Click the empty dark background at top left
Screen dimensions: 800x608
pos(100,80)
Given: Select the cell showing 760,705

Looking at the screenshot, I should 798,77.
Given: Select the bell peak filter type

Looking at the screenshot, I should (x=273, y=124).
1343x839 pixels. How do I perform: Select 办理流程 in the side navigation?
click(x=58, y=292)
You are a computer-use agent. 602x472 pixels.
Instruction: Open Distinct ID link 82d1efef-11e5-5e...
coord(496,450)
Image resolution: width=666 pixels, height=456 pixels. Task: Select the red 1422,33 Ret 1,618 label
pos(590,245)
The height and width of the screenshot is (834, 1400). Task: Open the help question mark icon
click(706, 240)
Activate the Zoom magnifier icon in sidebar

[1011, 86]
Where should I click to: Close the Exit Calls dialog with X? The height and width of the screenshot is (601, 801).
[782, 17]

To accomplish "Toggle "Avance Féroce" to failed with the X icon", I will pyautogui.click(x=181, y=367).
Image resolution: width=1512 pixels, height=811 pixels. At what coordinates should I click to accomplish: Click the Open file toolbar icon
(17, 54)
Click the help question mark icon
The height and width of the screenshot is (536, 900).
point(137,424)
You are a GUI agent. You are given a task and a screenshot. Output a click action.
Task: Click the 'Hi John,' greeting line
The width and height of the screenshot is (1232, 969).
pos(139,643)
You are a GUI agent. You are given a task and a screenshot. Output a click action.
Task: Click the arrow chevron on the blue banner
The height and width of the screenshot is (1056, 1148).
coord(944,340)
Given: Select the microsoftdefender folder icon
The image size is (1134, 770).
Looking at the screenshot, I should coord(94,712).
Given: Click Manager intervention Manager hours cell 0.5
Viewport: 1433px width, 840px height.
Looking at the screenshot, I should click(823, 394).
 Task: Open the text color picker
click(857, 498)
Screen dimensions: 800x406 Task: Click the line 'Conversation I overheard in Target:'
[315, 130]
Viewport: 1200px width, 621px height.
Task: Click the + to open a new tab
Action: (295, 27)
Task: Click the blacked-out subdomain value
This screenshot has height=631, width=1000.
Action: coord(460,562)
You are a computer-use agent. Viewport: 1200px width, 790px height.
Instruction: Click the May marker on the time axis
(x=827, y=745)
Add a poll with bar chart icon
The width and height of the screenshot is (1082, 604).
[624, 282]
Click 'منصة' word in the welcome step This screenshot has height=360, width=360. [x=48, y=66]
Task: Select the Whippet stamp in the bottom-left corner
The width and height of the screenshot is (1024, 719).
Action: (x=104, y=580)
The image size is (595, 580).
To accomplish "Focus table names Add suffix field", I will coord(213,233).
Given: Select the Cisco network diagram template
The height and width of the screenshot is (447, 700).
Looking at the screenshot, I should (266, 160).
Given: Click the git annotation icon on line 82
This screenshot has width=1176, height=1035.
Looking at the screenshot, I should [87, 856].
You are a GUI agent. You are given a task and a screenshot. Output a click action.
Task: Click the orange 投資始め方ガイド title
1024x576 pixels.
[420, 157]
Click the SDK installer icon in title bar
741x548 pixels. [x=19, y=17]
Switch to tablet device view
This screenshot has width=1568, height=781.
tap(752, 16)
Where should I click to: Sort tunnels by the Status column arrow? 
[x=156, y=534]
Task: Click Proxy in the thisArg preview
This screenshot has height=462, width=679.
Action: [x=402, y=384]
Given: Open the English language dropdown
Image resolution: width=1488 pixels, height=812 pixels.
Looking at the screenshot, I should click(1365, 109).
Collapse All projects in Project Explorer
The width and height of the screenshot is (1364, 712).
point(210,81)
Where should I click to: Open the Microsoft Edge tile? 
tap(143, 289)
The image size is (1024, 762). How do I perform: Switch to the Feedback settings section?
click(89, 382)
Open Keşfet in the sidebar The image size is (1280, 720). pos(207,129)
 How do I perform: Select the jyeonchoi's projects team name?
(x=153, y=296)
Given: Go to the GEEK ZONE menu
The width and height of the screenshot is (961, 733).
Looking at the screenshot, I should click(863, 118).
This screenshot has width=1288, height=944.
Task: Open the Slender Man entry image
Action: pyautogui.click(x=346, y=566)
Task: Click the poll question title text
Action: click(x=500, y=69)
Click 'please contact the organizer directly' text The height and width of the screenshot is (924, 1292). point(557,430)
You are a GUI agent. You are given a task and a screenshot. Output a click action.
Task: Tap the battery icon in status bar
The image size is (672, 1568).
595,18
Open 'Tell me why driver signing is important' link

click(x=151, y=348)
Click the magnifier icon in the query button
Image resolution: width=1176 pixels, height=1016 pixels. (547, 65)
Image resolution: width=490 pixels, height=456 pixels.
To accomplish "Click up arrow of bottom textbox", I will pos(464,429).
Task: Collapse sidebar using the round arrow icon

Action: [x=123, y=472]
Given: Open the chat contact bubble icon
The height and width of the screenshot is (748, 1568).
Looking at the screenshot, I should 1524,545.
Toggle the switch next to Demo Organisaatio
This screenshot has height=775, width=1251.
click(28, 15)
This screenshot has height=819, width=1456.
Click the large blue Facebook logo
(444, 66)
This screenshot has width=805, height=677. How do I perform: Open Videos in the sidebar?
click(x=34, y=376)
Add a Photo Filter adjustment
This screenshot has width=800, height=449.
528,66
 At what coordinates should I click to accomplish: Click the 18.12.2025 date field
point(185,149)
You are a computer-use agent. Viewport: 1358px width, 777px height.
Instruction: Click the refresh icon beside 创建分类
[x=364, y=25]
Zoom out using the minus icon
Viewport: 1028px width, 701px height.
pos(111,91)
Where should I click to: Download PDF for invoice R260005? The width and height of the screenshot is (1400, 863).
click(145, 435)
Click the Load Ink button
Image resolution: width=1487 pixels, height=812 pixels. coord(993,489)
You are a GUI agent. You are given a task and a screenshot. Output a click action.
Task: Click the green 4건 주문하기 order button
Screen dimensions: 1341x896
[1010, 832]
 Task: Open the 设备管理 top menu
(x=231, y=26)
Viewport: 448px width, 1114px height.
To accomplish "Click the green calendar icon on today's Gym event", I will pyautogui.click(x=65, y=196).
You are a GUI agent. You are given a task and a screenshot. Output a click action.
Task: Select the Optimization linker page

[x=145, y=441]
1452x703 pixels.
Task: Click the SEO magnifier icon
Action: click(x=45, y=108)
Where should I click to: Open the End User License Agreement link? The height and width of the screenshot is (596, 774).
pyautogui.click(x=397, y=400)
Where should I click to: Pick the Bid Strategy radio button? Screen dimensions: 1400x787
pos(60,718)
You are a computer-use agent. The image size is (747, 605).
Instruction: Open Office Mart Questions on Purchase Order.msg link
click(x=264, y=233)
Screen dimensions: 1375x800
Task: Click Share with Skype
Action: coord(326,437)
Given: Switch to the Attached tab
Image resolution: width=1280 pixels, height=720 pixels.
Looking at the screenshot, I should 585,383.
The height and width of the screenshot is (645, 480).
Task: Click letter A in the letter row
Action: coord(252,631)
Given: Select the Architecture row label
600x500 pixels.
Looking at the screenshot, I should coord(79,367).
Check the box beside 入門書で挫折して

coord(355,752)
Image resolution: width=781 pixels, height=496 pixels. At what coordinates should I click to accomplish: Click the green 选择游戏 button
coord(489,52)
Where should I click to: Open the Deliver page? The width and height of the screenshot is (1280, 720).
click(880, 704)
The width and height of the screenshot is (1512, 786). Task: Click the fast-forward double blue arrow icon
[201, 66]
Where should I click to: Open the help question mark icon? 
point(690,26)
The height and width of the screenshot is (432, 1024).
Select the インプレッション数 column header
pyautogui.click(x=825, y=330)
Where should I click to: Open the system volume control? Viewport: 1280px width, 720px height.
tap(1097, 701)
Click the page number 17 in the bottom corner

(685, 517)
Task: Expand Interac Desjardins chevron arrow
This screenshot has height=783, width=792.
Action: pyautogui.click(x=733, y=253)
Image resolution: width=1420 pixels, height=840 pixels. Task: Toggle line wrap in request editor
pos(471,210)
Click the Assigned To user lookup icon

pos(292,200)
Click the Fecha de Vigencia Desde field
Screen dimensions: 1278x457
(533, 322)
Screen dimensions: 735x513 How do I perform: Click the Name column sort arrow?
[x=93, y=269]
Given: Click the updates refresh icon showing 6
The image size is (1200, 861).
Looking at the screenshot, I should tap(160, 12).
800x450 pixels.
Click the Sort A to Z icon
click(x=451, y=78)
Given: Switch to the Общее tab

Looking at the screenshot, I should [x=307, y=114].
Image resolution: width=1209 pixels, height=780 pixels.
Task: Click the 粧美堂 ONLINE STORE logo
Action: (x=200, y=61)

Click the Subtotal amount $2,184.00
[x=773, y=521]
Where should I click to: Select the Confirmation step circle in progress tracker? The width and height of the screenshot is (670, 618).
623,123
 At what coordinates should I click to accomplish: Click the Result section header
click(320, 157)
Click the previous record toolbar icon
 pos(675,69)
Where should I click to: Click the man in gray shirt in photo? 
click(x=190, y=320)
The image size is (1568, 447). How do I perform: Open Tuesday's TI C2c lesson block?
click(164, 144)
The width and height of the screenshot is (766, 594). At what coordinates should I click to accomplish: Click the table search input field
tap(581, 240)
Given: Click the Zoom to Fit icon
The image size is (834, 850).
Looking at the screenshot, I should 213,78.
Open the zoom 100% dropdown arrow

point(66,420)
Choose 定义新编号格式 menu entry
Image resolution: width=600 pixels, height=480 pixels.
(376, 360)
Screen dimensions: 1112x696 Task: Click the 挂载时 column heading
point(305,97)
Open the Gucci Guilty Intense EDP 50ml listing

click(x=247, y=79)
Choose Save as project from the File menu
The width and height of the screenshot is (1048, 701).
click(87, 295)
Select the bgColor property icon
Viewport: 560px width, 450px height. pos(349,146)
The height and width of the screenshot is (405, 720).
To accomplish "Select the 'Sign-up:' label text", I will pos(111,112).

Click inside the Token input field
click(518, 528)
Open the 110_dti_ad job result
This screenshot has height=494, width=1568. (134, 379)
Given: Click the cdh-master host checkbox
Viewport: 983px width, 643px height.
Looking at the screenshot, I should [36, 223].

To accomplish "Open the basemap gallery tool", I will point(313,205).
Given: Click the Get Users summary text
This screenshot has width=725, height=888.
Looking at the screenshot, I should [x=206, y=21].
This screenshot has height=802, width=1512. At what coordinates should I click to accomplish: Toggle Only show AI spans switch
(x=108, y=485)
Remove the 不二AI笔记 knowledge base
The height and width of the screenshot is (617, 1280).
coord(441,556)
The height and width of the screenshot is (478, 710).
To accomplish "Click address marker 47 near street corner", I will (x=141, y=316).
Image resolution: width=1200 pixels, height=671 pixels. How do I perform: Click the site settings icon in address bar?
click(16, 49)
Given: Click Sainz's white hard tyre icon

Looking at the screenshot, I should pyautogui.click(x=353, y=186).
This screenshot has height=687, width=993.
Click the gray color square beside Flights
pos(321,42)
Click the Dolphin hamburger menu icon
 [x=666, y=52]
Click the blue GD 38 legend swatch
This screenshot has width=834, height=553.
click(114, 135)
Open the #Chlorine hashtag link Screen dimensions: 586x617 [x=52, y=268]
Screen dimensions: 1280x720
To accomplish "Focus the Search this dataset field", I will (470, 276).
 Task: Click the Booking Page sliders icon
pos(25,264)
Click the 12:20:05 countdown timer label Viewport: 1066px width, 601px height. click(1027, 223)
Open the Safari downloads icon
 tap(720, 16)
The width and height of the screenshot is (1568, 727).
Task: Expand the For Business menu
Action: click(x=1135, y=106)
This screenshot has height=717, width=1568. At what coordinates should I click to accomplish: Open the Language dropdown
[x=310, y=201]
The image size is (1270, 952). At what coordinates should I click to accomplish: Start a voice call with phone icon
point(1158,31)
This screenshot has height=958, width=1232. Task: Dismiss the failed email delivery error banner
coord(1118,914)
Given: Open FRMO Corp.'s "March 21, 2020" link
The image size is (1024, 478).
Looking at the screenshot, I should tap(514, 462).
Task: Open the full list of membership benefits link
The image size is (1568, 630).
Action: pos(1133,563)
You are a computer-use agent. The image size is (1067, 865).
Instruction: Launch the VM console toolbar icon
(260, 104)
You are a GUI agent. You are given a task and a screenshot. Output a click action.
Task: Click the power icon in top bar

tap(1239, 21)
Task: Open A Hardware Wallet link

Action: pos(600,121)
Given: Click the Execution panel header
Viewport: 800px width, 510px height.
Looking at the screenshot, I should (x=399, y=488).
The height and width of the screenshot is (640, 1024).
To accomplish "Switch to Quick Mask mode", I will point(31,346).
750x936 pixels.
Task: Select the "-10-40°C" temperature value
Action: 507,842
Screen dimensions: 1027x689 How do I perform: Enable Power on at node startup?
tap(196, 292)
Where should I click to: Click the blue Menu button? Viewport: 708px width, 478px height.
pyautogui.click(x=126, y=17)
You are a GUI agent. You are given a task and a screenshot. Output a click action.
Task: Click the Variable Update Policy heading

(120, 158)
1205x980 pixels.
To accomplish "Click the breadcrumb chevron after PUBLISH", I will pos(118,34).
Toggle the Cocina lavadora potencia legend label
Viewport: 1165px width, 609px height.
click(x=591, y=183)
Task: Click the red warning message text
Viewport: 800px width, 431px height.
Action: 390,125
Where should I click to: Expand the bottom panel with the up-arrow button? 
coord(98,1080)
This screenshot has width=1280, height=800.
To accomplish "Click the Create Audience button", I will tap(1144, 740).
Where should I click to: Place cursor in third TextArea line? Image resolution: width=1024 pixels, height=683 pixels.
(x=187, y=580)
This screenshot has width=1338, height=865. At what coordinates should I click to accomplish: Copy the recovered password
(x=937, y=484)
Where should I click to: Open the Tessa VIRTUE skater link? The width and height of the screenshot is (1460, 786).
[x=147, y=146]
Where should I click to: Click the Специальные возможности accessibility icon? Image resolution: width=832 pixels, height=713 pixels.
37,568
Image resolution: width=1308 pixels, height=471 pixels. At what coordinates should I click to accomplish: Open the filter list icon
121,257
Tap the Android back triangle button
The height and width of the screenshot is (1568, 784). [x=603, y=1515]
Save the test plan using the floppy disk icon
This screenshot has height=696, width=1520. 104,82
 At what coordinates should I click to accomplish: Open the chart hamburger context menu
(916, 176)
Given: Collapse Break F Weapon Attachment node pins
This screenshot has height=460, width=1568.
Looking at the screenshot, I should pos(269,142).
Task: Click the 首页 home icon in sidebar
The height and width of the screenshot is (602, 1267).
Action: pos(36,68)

Brief
From the records above, count the lines that contain "contact". Only the number should be written.

Your response
2